Job Description:
Life at Grab
At Grab, every Grabber is guided by The Grab Way, which spells out our mission, how we believe we can achieve it, and our operating principles - the 4Hs: Heart, Hunger, Honour and Humility. These principles guide and help us make decisions as we work to create economic empowerment for the people of Southeast Asia.
Get to know the Team
Grab - the leading super app in Southeast Asia - combines transport, food delivery, logistics, payments, and much more in a single platform. The Driver Experience department dedicates to delivering best-in-class products and experiences to our driver partners, to increase adoption and engagement of our services.

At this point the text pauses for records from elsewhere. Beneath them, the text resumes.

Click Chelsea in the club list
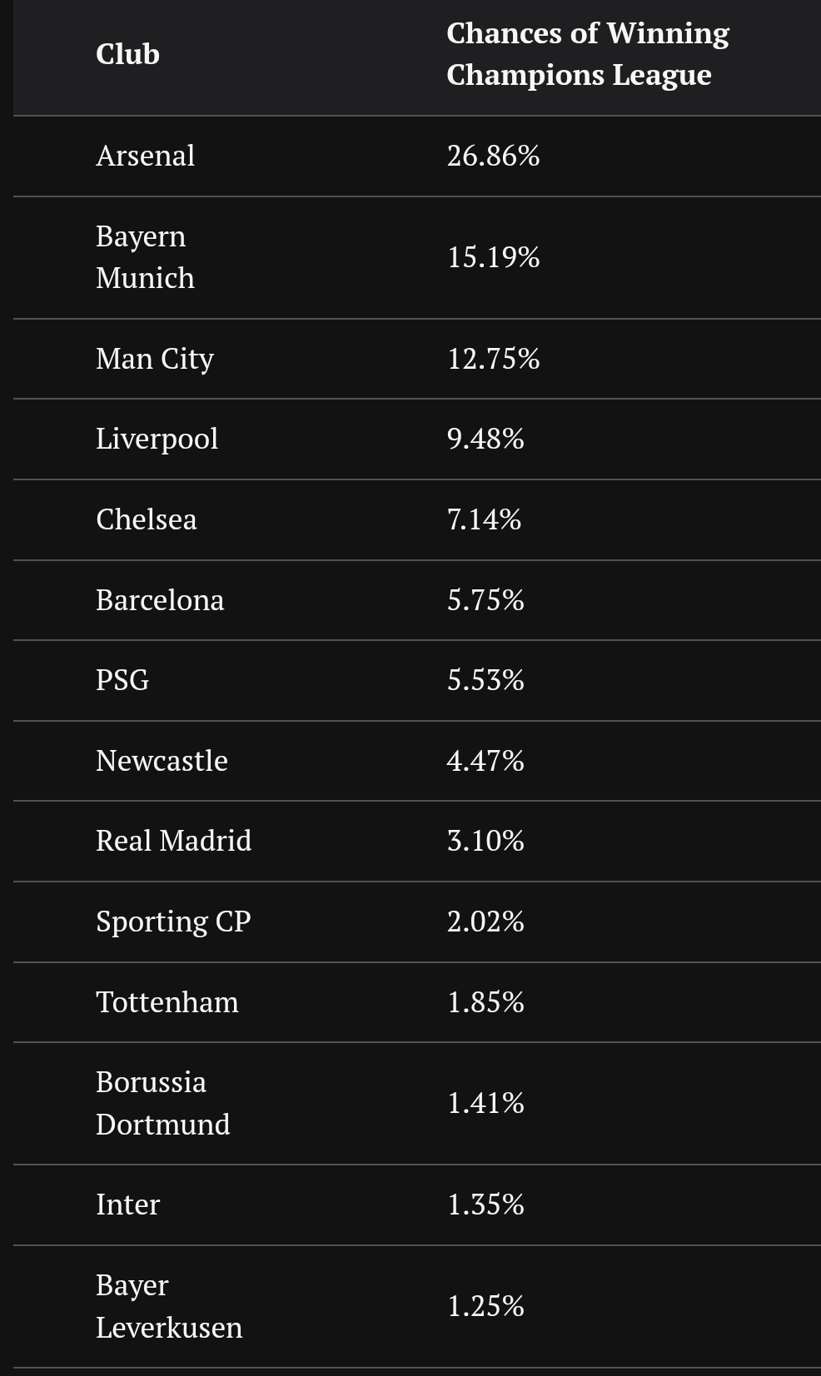point(147,519)
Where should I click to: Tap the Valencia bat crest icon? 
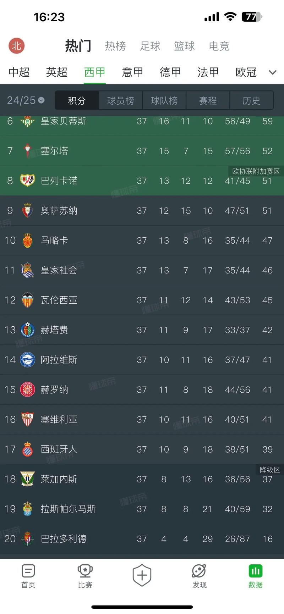(28, 300)
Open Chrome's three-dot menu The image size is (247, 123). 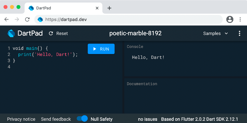pyautogui.click(x=240, y=19)
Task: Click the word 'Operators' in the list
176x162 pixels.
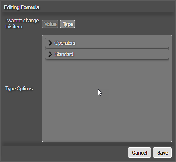Action: (x=65, y=43)
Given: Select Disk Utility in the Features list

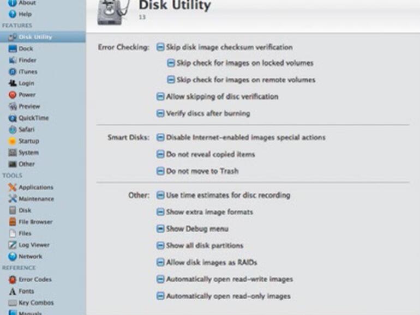Looking at the screenshot, I should point(35,37).
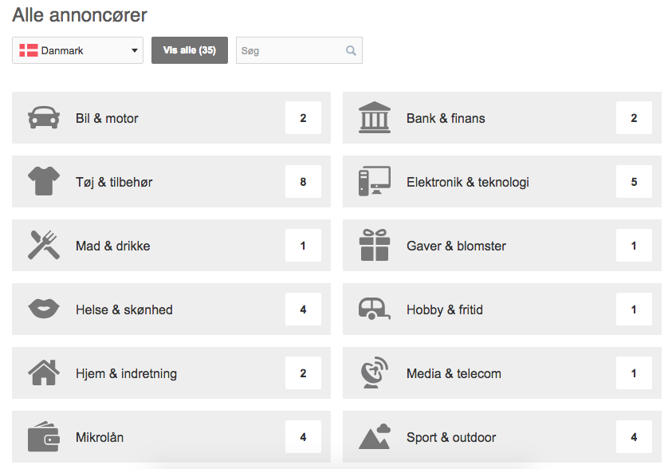
Task: Click the car icon for Bil & motor
Action: tap(44, 117)
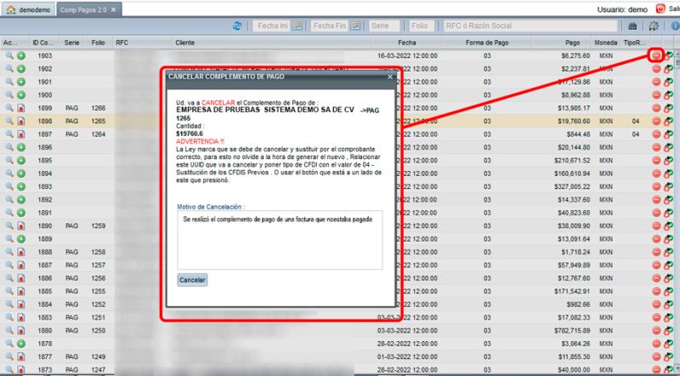Click the substitute CFDI icon for the $844.48 row
The width and height of the screenshot is (680, 376).
pos(669,134)
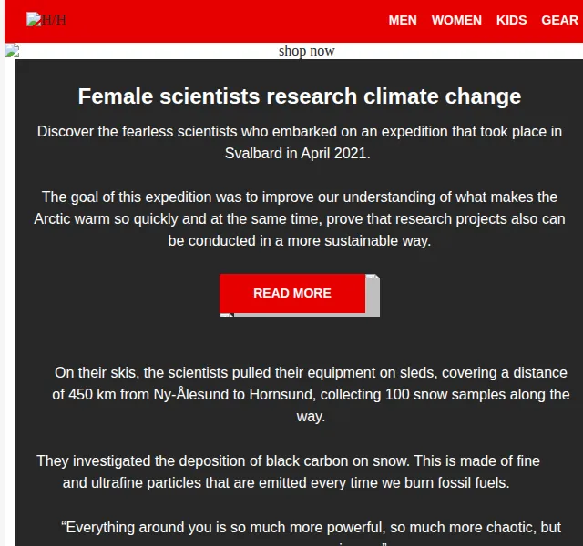
Task: Click the line "and ultrafine particles that are emitted"
Action: pyautogui.click(x=286, y=483)
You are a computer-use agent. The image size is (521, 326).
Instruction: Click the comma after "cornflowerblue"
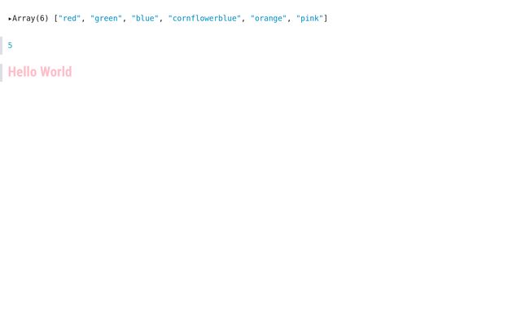[243, 20]

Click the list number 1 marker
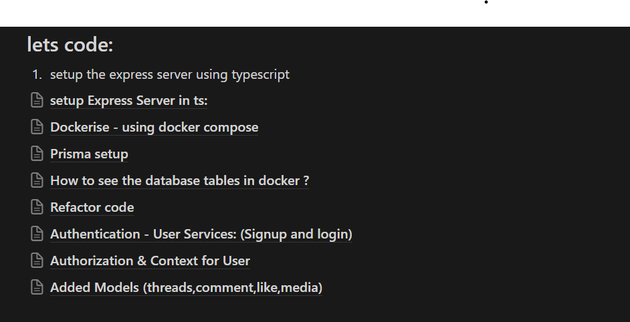[36, 75]
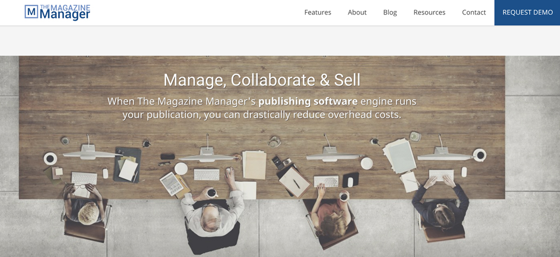Open the Resources menu

[x=430, y=12]
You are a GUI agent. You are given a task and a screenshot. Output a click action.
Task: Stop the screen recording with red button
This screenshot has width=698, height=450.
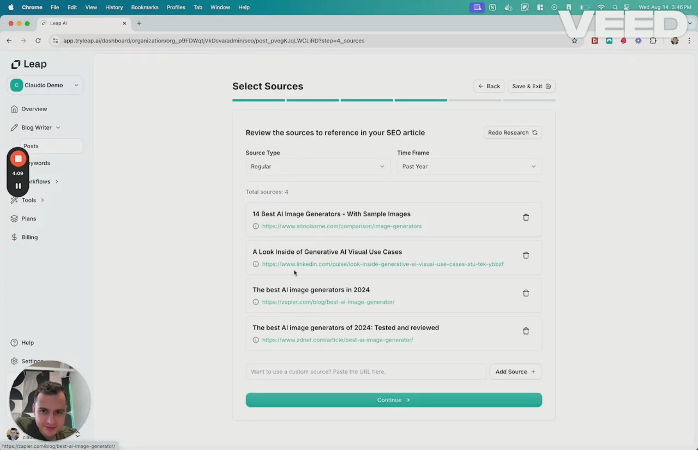pos(18,159)
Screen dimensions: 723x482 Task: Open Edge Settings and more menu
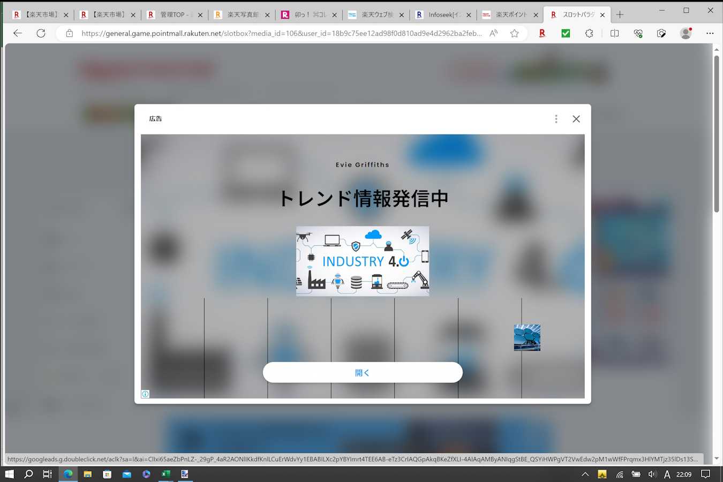coord(710,33)
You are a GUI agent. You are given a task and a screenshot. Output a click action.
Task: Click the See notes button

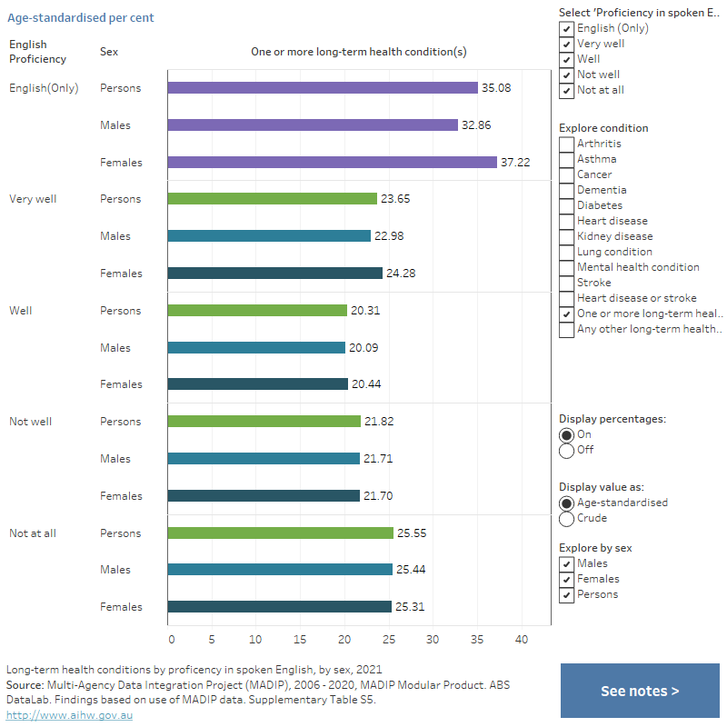(x=640, y=691)
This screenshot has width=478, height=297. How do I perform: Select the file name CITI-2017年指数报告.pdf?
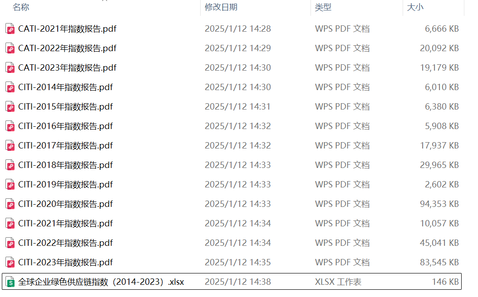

Our Data Science team is a long-established core group responsible for Supply Shaping. Harnessing the power of big data and advanced ML methods, we build AI products which help our driver partners work more efficiently and ensure our platform can better serve our consumers. If you are looking for an opportunity to make an impact on the lives of millions of Grab driver partners across South East Asia, then you should join our team!
Get to know the Role
As a Data Scientist, you will be responsible for the design and implementation of the innovative and effective solutions to supply shaping problems, so as to improve the overall fulfillment service quality and driver experience. We believe a successful candidate has strong technical capability, good communication skills, and good sense of teamwork and responsibility, but if you believe you have what it takes then we’d love to hear from you either way.
The day-to-day activities
Collaborate with cross functional teams to define business problem, scope out product development, and deliver solutions
Conduct exploratory data analysis to propose improvements to existing products, and generate ideas to shape future projects
Build and maintain efficient ETL and ML pipelines to support existing team projects
Develop novel models and algorithms by employing operations research / machine learning / statistics / probability / economics techniques
Support experiment design and analysis to measure the product impacts
Contribute to team's innovation and IP creation
Learning Opportunities
Be mentored by senior data scientists who are experienced in respective technical domains
Utilise the tech industry’s state-of-the-art ML tools and AI infrastructure
Opportunities to work with peta scale data
The Must-Haves
Bachelor degree in Computer Science, Electrical/Computer Engineering, Industrial & Systems Engineering, Operations Research, Mathematics/Statistics, or related technical disciplines
Solid Machine Learning fundamentals:
Good understanding of statistics and ML models
Hands-on experience in using mainstream deep learning frameworks (e.g. TensorFlow, PyTorch) preferred
Hands-on experience in forecasting models is a plus
Basic software skills:
Grab Confidential and Proprietary Owner:
Ops Excellence (Talent Acquisition) | go/jdtemplate
Proficient in one or more of the following programming languages: Python, R, Scala
Knowledge of distributed data processing frameworks will be a plus ○ Experience with cloud-based development (AWS/Azure) will be a plus
Software engineering experience (including school course projects, as long as project is significant enough and candidate has major contribution) will be a plus
Self-motivated, passionate to learn about new ML methods and big data infrastructure, and willing to share knowledge with team members
Ability to work in a dynamic and fast-paced working environment while maintaining attention to detail and efficient time management
Efficient and detail oriented time manager who thrives in a dynamic and fast-paced working environment
Excellent communication skills, ability to translate complex technical details for non-technical audiences
Our Commitment
We are committed to building diverse teams and creating an inclusive workplace that enables all Grabbers to perform at their best, regardless of nationality, ethnicity, religion, age, gender identity or sexual orientation and other attributes that make each Grabber unique.